You could explore borrowing against your 401(k), with no penalty. Every employer offering a 401(k) plan for its employees decides what withdrawals it will allow from its 401(k) plan, and under what circumstances. In fact, some employers do not allow withdrawals at all, except under very limited circumstances. To find out the rules regarding withdrawals from your 401(k) plan, you should discuss the plan with your employer or your plan administrator. Some employers allow 401(k) participants to borrow money against their plan account rather than withdrawing funds from the account. If allowed by your employer, this type of loan can be good way to utilizing the funds in your account without paying tax penalties for a withdrawal. Again, ask your employer if it offers this type of loan option to employees.
Many informative resources regarding 401(k) plans are available on the internet. A great resource for 401(k) information is the IRS Web site. See the IRS 401(k) Resource Guide to get started. The IRS also offers a Frequently Asked Questions section about 401k plans.
I hope this information helps you Find. Learn & Save.
Best,
Bill
Austin, TX | June 02, 2011
June 02, 2011
With 7 years remaining on your 15-year, 4.875% loan, your interest expense becomes a much smaller fraction of your monthly payment. My guess is the loan's original balance was about $120,000, and that $950 goes to principal and interest, with the rest going for taxes and possibly fire insurance. If I am in the ballpark, you have paid ~$33,700 in interest to date. At this rate, you will pay another ~$15,500 in interest over the next 7 years. No doubt your numbers differ slightly, but my point is the same &mdash your loan will cost you from $15,000 to $16,000 in interest from this point forward. So that means it is smart to pay the loan now, right? Maybe not for three reasons.
- What is your rate of return on your IRA? If it is near or above 4.875%, then there is no financial advantage to liquidate the IRA. Why?

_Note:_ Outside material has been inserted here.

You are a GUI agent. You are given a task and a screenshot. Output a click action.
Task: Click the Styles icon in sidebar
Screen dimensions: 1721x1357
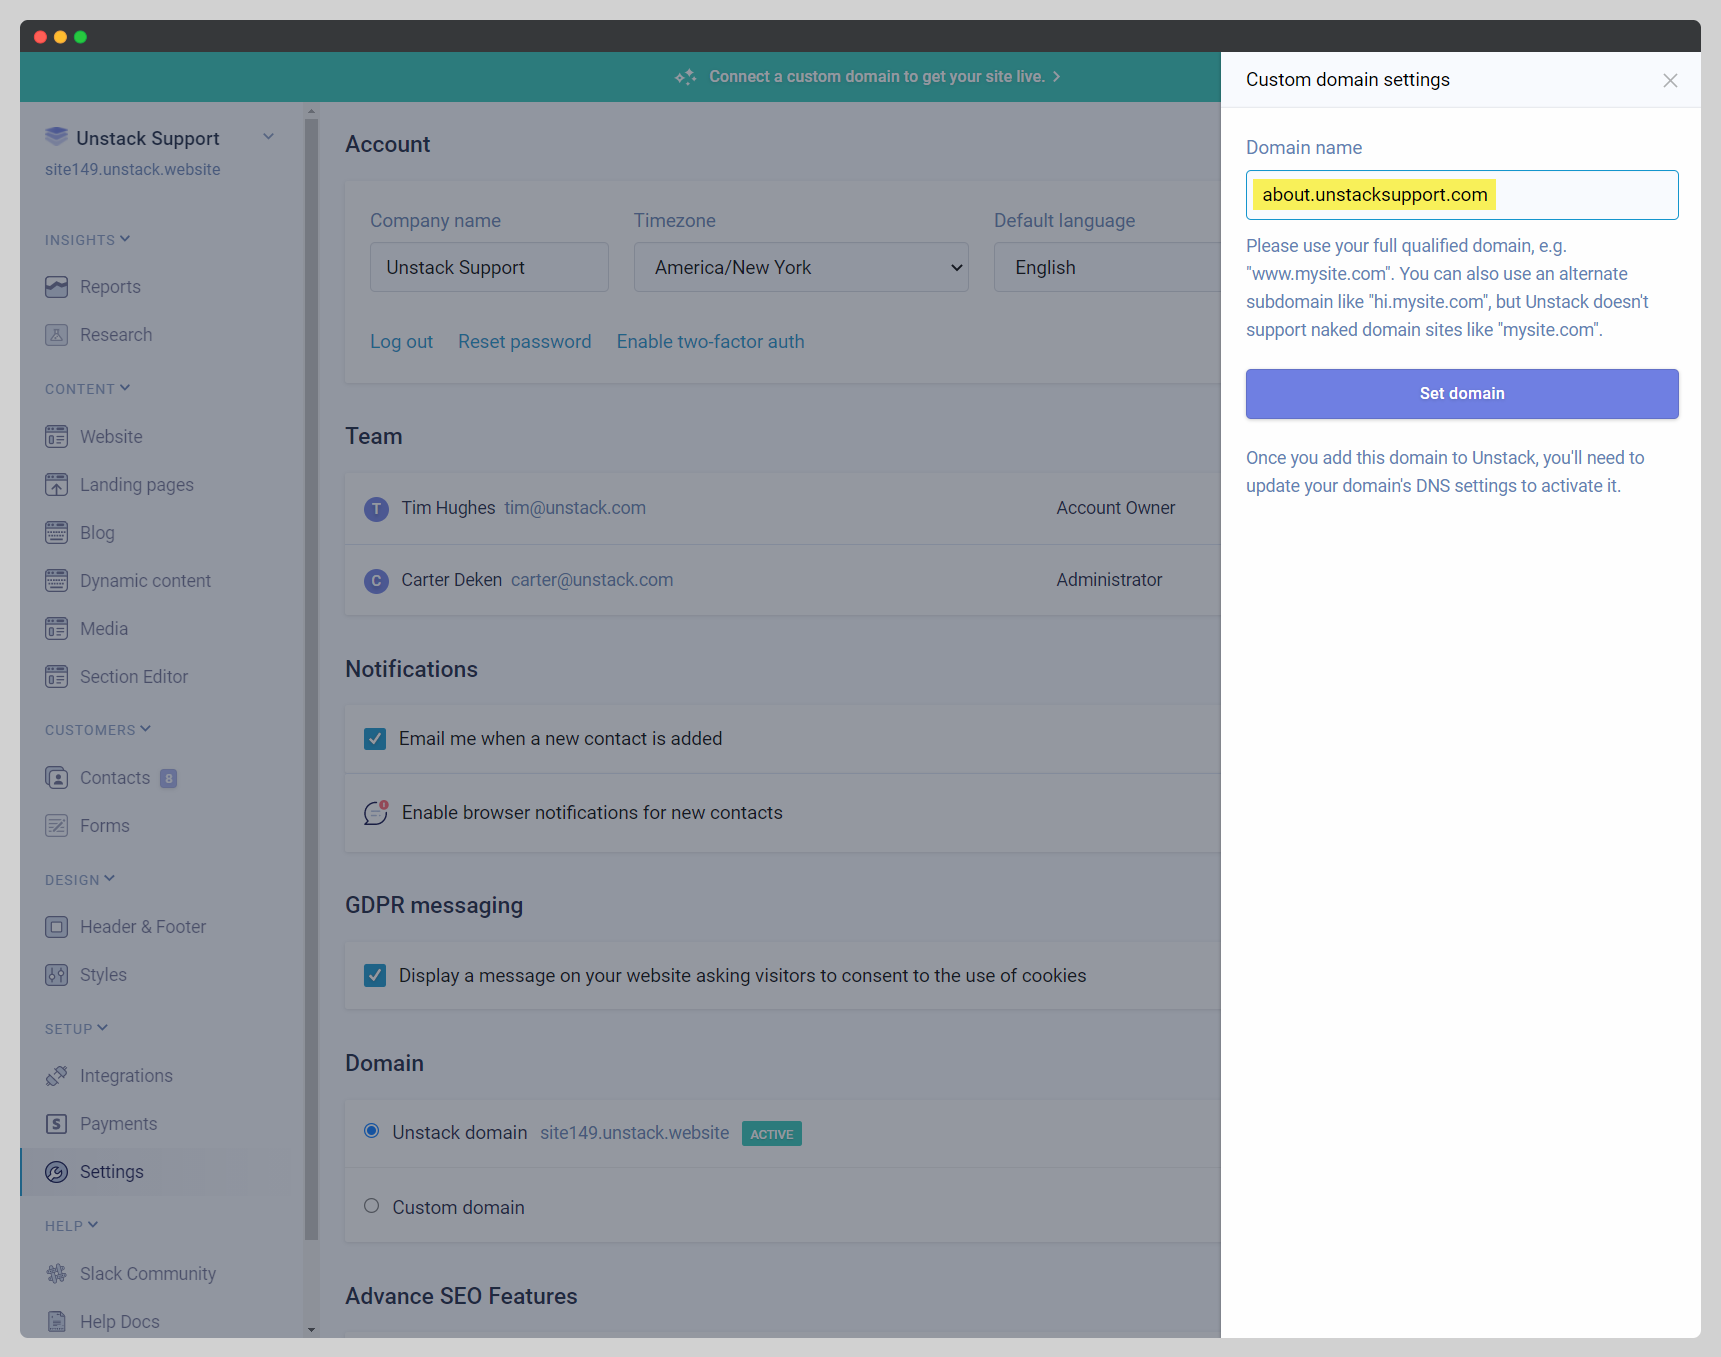click(56, 975)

The relative rate of return in the mortgage and the IRA investing are a wash, but Congress gives homeowners with a mortgage a tax break for the interest expense.
- What is your backup income should your present job end? If you liquidate your IRA today, and your contract expires next week, how will you support yourself? If you are eligible for unemployment (which you may not be as a contractor) how much will your state pay you? If you are not eligible for unemployment, what is your source of income?
- How will you pay the 10% penalty tax and the increase in your income taxes next year?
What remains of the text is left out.